Je n'ai pas l'intention de venir ici rabâcher les divers
épisodes de la vie, d'ailleurs passionnante, du saumon ; les livres ne
manquent pas sur ce très intéressant sujet, et même les films. Les Services
scientifiques des États-Unis en ont tourné un remarquable, mais, par malheur,
purement scientifique et qui ne passe pas sur nos écrans ; en revanche, un
très remarquable documentaire, La Vallée des Castors, est jumelé au film
Cendrillon, de Walt Disney ; La Vallée des Castors est le
documentaire le plus spectaculaire qu'on puisse voir sur la question, si l'on
met à part, évidemment, le documentaire strictement scientifique.

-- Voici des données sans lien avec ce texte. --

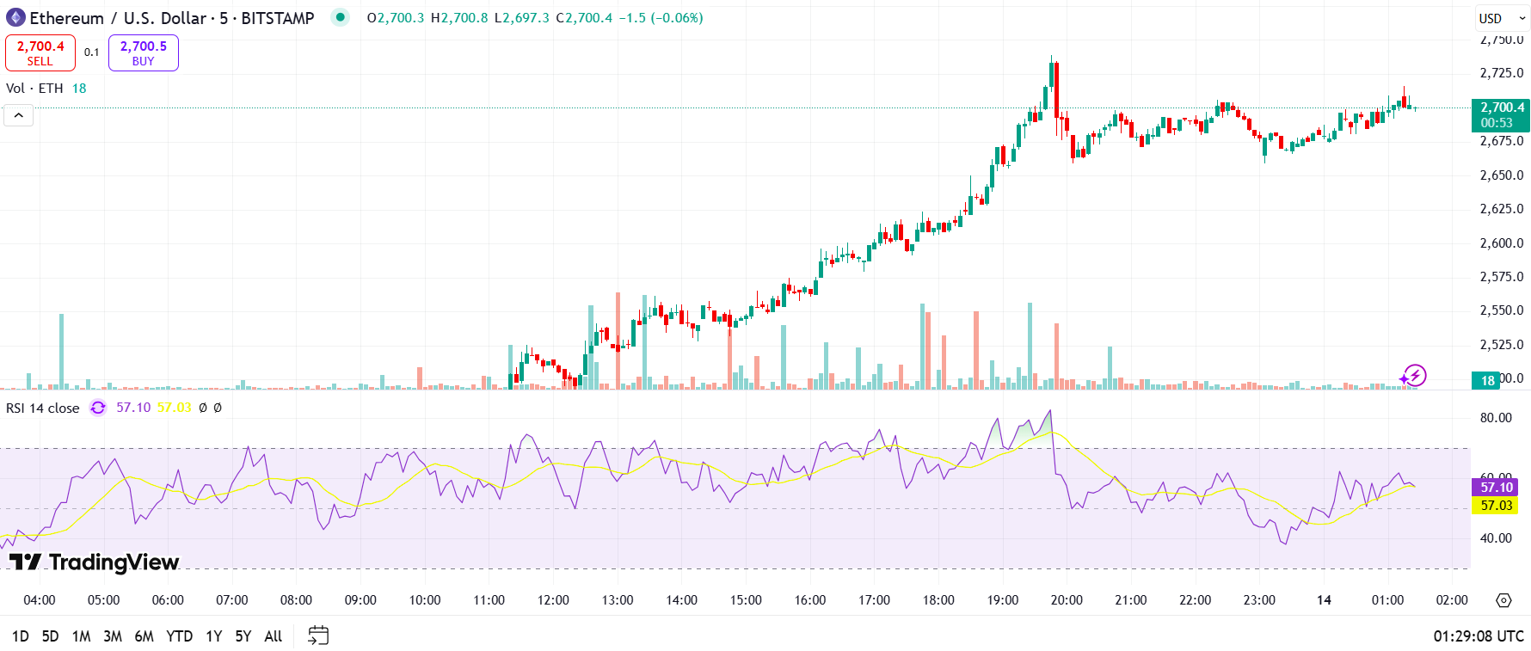Screen dimensions: 1531x651
Task: Select the RSI 14 close indicator label
Action: (42, 408)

Mais un point tout nouveau vient d'être récemment éclairci
sur la physiologie du saumon, grâce au professeur Fontaine, titulaire d'une des
plus illustres chaires du Muséum d'Histoire naturelle de Paris, celle de Claude
Bernard. Le professeur Fontaine, après des recherches, qui ont duré plusieurs
saisons, sur le saumon du Gave d'Oloron, recherches portant principalement sur
les glandes endocrines de ce puissant migrateur, est arrivé à donner des
explications particulièrement intéressantes sur certains comportements du
saumon que les pêcheurs constataient sans pouvoir les expliquer.

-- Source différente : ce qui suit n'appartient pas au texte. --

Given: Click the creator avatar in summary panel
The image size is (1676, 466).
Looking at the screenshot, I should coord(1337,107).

Les particularités de la vie du saumon, c'est-à-dire son
passage d'eau douce en eau salée et vice versa, sa croissance lente en eau douce
et extrêmement rapide en eau salée, puis son anorexie totale (c'est-à-dire son
manque d'appétit) dans sa remontée nuptiale, laissaient supposer que le saumon
était un poisson dans lequel les glandes endocrines devaient avoir, à certaines
époques, un fonctionnement intense. Les études du professeur Fontaine ont porté
sur l'activité de ces glandes endocrines, et spécialement sur la thyroïde.

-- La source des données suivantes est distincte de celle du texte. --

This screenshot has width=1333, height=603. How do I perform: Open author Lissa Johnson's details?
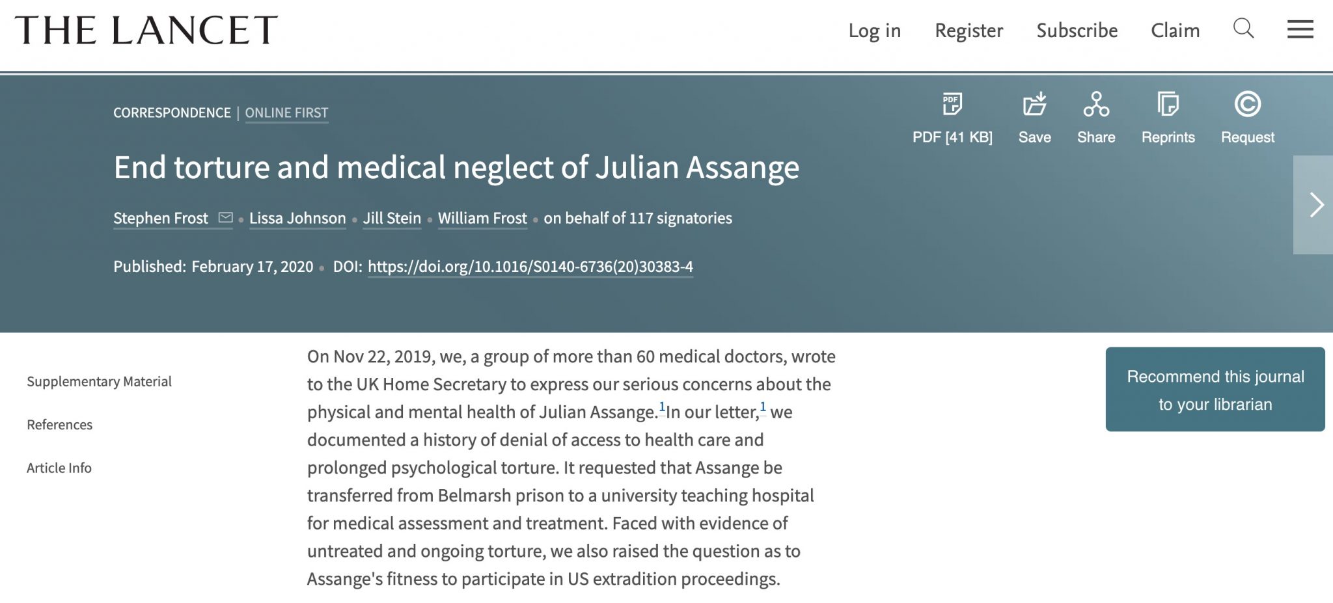point(297,218)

Il est un fait que les pêcheurs de saumon connaissent bien,
c'est que le saumon adulte venant de la mer et remontant en rivière ne se
nourrit pas ; son tube digestif est rétréci et rempli d'une sorte de
glaire qui montre bien qu'il est incapable de digérer ; pendant des
journées entières, un saumon restera « planqué » contre une roche du
fond de la rivière, puis, d'autres jours, effectuera une longue migration, fera
le « marsouin » en surface et se jettera sur le devon, la cuillère ou
la mouche que le pêcheur inlassable fait passer devant lui.
Beaucoup de pêcheurs admettent que le saumon n'attaque
l'appât que par colère ou agacement, ou simple réflexe, mais certainement pas
pour se nourrir.
Je reviens aux recherches du professeur Fontaine. Il
constata que le sang du saumon remontant les fleuves, et notamment le Gave
d'Oloron, avait des teneurs en iode extrêmement élevées et, de toute façon,
bien plus élevées que celles des autres poissons ; le saumon a donc en lui
une importante réserve d'iode qui entre en forte proportion dans la composition
de l'hormone thyroïdienne. Or la glande thyroïde est, sinon la seule, du moins
une des glandes de l'activité locomotrice et de l'agressivité. Si l'on coupe la
thyroïde d'un rat, il devient paresseux et inactif, et, au contraire,
l'adjonction d'extraits thyroïdiens à la nourriture d'un animal
particulièrement peu nerveux, tel que la tortue, augmente son activité et ses
déplacements.
Les dosages dans le sang du saumon ont montré que le saumon
de montée a un milieu intérieur contenant une haute teneur en hormones
thyroïdes, mais que cette teneur fait l'objet d'importantes variations, la
thyroïde débitant l'hormone non point de façon continue, mais par à-coups. Ceci
permet déjà d'expliquer que le saumon quitte la mer pour trouver une eau douce
courante, dans laquelle il pourra lutter contre le courant et satisfaire ainsi
son excitation locomotrice, et, d'autre part, le fait que sa remontée a lieu
d'une façon discontinue. Le saumon remonte en effet 15 ou 20 kilomètres d'une
seule traite, puis est capable de rester quinze, vingt ou trente jours sous la
même roche pendant une période où sa glande thyroïde le laisse tranquille.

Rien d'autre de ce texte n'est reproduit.